ニッケイ新聞 2009年4月4日付け
オバマ米大統領は二日のG20会議午後の休憩時間、ルーラ大統領に対し、並居る各国首脳の前で心情を吐露し「貴君は傑作な男だ。G20で兄に出会ったようだ。世界で最も慕われるカリスマ(大衆を魅了する天性を持った人物)で、私はこのタイプの政治家に心酔する」と絶賛したことを三日付けエスタード紙が報じた。この情景は直ちに、英BBCテレビを通じて世界へ放映された。その後一斉に各国首脳が、握手を求めてルーラ大統領へ押し寄せた。記念撮影では新興国代表の栄誉を授かり、エリザベス女王の隣席を賜った。
G20サミット本会議は、やり場のない憤懣を各国代表が抱えながら、異様な雰囲気で始まった。米大統領の提言は産業振興ばかり強調し、金融市場の統制に触れていないと非難が沸騰した。
ブラウン英首相は、ワシントンで開催された中道左派会議で決議された「世界新秩序」を提案した。また独仏両首脳がEUと米国の歩みよりで奔走したことを説明。
続いてルーラ大統領が「G20で初めて、新興国と先進国が対等に対話ができた。こういう機会が与えられたのは、恐慌によって世界各国首脳を動転させた金融危機のお陰だ」と揶揄して会議の流れを変えた。
ブラジルは十年前、IMF(国際通貨基金)から借金をしていた。それが今は、IMFへ金を貸そうとしている。ルーラ大統領は在任中「IMFへ一レアルでもいいから、出資した大統領になりたい」と夢を語った。
ブラジルにふさわしい出資額がどの位になるのかは、特別配当株の購入可否次第だとマンテガ財務相が説明。

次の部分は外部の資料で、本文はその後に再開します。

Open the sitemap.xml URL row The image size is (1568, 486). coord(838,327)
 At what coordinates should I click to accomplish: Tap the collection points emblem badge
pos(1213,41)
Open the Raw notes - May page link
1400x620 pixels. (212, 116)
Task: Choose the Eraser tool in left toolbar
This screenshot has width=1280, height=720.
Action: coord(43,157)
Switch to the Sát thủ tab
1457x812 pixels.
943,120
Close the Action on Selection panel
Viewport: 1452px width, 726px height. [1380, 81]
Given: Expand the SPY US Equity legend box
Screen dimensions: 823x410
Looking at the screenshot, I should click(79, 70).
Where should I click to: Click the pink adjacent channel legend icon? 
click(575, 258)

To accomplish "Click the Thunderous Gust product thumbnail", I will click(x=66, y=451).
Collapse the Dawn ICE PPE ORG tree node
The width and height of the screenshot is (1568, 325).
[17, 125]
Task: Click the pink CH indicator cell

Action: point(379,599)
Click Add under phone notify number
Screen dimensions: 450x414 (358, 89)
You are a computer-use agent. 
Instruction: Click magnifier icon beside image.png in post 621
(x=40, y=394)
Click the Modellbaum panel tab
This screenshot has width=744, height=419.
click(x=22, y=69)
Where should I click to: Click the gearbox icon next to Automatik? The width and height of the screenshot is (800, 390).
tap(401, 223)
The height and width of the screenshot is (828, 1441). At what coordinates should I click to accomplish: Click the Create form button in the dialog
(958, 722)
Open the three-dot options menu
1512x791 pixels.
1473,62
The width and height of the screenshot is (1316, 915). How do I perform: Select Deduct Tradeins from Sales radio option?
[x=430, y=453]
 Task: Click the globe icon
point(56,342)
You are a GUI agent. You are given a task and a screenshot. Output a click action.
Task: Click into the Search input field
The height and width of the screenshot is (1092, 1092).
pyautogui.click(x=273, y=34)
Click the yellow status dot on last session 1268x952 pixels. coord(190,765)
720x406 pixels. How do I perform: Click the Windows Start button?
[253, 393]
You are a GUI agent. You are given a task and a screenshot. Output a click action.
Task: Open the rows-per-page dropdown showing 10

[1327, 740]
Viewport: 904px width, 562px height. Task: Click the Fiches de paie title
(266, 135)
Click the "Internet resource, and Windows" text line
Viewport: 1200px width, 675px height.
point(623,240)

ブラジルの拠出資金は外貨準備高でなくても、IMFの特別貸し出し枠(SDR)からでも出せるという。
「ブラジルを債務国から債権国に換えた歴史に残る大統領とは、格好がよいではないか」と大統領が自讃した。ブラジルはこれまで、出資ではないが特別配当があるIMF株に四十二億五千万ドルを投資していた。
ルーラ大統領は在ロンドン伯大使館で「慢性借金国からの脱却」に祝杯を挙げた。労組時代は「IMF出て行け」と叫んだのが、ウソのようだ。大統領就任以前は左翼政治家で、就任後は右翼へと〃君子豹変〃した。
上機嫌のルーラ大統領は側近らに「オバマ大統領は、米大統領で唯一人の人間らしい顔をした大統領だ。ブラジルで出会うなら、バイアーノ(バイア州出身者)かと思う」と洩らした。